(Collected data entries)
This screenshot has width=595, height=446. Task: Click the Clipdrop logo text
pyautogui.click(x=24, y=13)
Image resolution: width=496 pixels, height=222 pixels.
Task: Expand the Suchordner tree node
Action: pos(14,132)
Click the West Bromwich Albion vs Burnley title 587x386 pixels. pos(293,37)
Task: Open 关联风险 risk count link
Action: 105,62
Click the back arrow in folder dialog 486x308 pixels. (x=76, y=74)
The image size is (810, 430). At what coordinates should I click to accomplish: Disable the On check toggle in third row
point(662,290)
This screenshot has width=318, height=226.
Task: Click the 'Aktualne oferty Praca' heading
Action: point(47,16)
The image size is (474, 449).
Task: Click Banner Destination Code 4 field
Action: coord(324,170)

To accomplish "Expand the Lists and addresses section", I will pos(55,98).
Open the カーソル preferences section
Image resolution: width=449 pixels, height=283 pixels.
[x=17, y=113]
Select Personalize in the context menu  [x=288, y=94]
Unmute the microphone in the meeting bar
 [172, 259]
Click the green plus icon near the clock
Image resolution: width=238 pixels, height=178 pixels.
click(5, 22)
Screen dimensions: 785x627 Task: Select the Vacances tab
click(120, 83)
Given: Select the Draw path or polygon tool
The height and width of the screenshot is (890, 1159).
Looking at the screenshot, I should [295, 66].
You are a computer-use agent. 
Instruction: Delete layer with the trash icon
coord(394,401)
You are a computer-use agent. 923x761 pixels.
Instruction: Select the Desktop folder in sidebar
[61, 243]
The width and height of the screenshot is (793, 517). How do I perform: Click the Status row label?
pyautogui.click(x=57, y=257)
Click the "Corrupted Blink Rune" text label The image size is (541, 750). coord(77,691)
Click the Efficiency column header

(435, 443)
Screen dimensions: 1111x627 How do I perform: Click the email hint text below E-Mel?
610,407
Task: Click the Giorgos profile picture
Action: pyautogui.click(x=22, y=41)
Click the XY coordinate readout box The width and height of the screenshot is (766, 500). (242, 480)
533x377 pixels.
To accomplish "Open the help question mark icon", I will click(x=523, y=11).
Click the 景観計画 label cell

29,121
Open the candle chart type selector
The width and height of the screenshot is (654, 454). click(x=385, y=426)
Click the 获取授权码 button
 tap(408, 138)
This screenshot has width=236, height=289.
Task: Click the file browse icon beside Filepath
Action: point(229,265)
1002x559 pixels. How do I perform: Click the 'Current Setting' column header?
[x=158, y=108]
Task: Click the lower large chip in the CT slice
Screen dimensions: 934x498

### EXERCISE INSTRUCTIONS
Would you please copy out every line of the data exactly?

### SOLUTION FOR THIS TASK
This screenshot has width=595, height=446. Task: Click the Clipdrop logo text
pyautogui.click(x=24, y=13)
Image resolution: width=496 pixels, height=222 pixels.
Task: Expand the Suchordner tree node
Action: pos(14,132)
Click the West Bromwich Albion vs Burnley title 587x386 pixels. pos(293,37)
Task: Open 关联风险 risk count link
Action: 105,62
Click the back arrow in folder dialog 486x308 pixels. (x=76, y=74)
The image size is (810, 430). At what coordinates should I click to accomplish: Disable the On check toggle in third row
point(662,290)
This screenshot has width=318, height=226.
Task: Click the 'Aktualne oferty Praca' heading
Action: point(47,16)
The image size is (474, 449).
Task: Click Banner Destination Code 4 field
Action: coord(324,170)

To accomplish "Expand the Lists and addresses section", I will pos(55,98).
Open the カーソル preferences section
Image resolution: width=449 pixels, height=283 pixels.
[x=17, y=113]
Select Personalize in the context menu  [x=288, y=94]
Unmute the microphone in the meeting bar
 [172, 259]
Click the green plus icon near the clock
Image resolution: width=238 pixels, height=178 pixels.
click(5, 22)
Screen dimensions: 785x627 Task: Select the Vacances tab
click(120, 83)
Given: Select the Draw path or polygon tool
The height and width of the screenshot is (890, 1159).
Looking at the screenshot, I should [295, 66].
You are a computer-use agent. 
Instruction: Delete layer with the trash icon
coord(394,401)
You are a computer-use agent. 923x761 pixels.
Instruction: Select the Desktop folder in sidebar
[61, 243]
The width and height of the screenshot is (793, 517). How do I perform: Click the Status row label?
pyautogui.click(x=57, y=257)
Click the "Corrupted Blink Rune" text label The image size is (541, 750). coord(77,691)
Click the Efficiency column header

(435, 443)
Screen dimensions: 1111x627 How do I perform: Click the email hint text below E-Mel?
610,407
Task: Click the Giorgos profile picture
Action: pyautogui.click(x=22, y=41)
Click the XY coordinate readout box The width and height of the screenshot is (766, 500). (242, 480)
533x377 pixels.
To accomplish "Open the help question mark icon", I will click(x=523, y=11).
Click the 景観計画 label cell

29,121
Open the candle chart type selector
The width and height of the screenshot is (654, 454). click(x=385, y=426)
Click the 获取授权码 button
 tap(408, 138)
This screenshot has width=236, height=289.
Task: Click the file browse icon beside Filepath
Action: point(229,265)
1002x559 pixels. How do I perform: Click the 'Current Setting' column header?
[x=158, y=108]
Task: Click the lower large chip in the CT slice
Screen dimensions: 934x498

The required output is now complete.